THE REQUEST:
Copy the rows below verbatim, beginning at the line that contains "Click the red Double your earnings badge" and stopping after the line that contains "click(74, 504)".

+ + + + + + +

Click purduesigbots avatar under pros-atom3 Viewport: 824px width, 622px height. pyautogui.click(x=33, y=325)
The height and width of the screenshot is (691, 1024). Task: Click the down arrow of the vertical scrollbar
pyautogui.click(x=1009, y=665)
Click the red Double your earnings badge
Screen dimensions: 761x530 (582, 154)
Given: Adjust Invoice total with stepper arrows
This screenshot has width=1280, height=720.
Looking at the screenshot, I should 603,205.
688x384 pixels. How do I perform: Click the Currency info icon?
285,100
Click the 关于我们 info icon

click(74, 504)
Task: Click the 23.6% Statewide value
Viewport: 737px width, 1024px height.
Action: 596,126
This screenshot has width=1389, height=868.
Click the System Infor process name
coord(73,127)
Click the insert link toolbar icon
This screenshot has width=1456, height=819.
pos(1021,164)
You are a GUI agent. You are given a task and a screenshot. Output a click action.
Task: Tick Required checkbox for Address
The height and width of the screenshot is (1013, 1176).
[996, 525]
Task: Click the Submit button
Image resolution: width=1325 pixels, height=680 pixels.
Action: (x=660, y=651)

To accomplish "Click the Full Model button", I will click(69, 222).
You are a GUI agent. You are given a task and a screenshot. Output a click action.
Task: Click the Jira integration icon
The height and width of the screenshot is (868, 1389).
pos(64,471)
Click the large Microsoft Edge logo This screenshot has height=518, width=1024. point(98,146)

+ + + + + + +

RESULT OF THE EXERCISE:
Click the red Double your earnings badge
Screen dimensions: 761x530 (582, 154)
Given: Adjust Invoice total with stepper arrows
This screenshot has width=1280, height=720.
Looking at the screenshot, I should 603,205.
688x384 pixels. How do I perform: Click the Currency info icon?
285,100
Click the 关于我们 info icon

click(74, 504)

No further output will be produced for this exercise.